= WORK ORDER =
When copying the data below, keep only the lines from the one with "Enable the Perímetro preciso checkbox" through the one with "The height and", word for word, and skip the pictures.
Top of DATA SUPPLIED
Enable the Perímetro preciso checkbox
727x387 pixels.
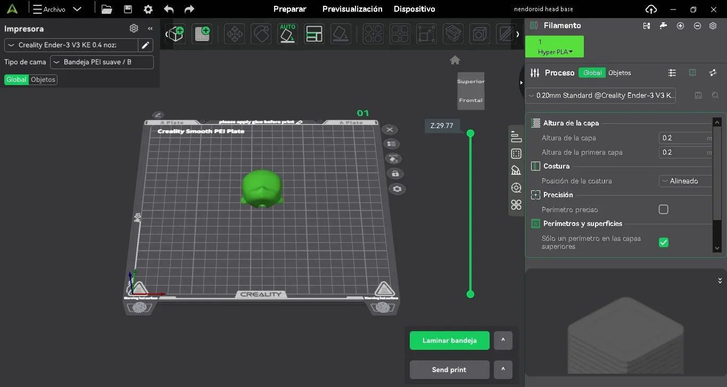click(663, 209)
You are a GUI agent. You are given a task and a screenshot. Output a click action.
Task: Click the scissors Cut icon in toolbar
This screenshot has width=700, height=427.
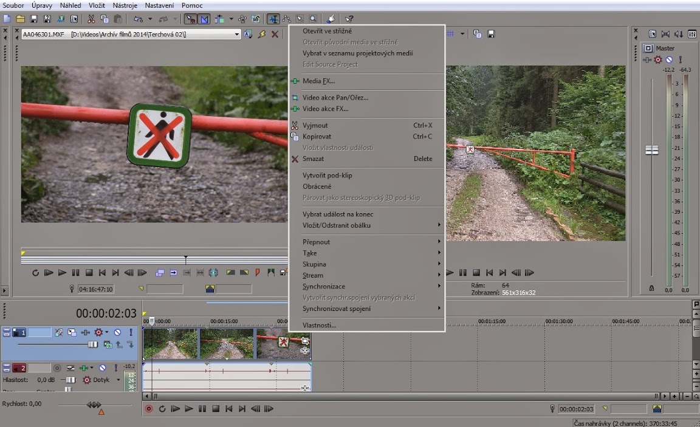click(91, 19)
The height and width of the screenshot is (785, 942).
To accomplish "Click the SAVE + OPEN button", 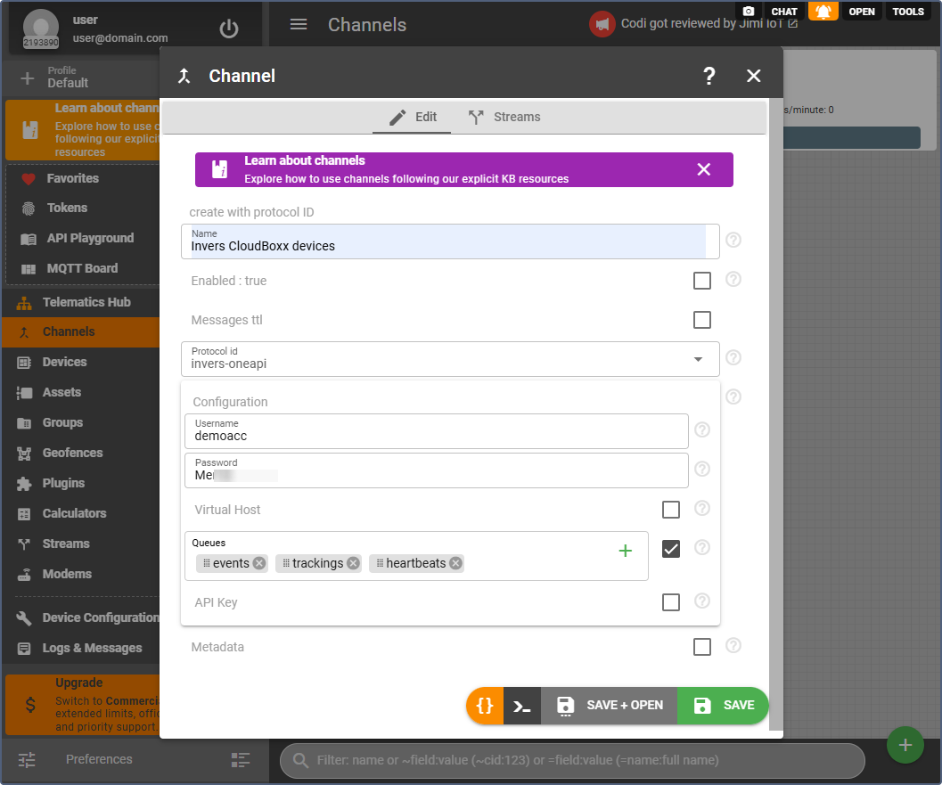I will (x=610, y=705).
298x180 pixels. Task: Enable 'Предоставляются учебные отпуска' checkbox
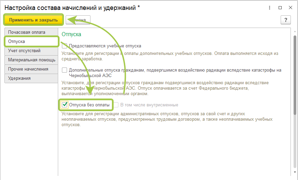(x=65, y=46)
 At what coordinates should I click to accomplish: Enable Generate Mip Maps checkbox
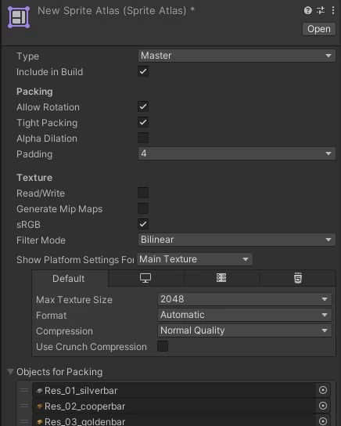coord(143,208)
Bottom of DATA SUPPLIED
Top of DATA SUPPLIED
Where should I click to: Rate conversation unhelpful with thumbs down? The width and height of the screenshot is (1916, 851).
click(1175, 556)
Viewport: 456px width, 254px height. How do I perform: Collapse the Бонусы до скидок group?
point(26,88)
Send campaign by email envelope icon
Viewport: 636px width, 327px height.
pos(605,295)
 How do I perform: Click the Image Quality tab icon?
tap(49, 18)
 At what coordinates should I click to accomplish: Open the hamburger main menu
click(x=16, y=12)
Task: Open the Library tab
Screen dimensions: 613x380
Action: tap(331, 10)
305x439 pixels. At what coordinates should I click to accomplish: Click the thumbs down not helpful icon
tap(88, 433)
Bottom of DATA SUPPLIED
= OUTPUT OF THE EXERCISE =
Enable the Perímetro preciso checkbox
727x387 pixels.
click(663, 209)
You are a GUI agent. You are given a task and a screenshot. Output a click action.
Task: Click the scissors Cut icon in toolbar
This screenshot has width=700, height=427.
click(91, 19)
The height and width of the screenshot is (785, 942).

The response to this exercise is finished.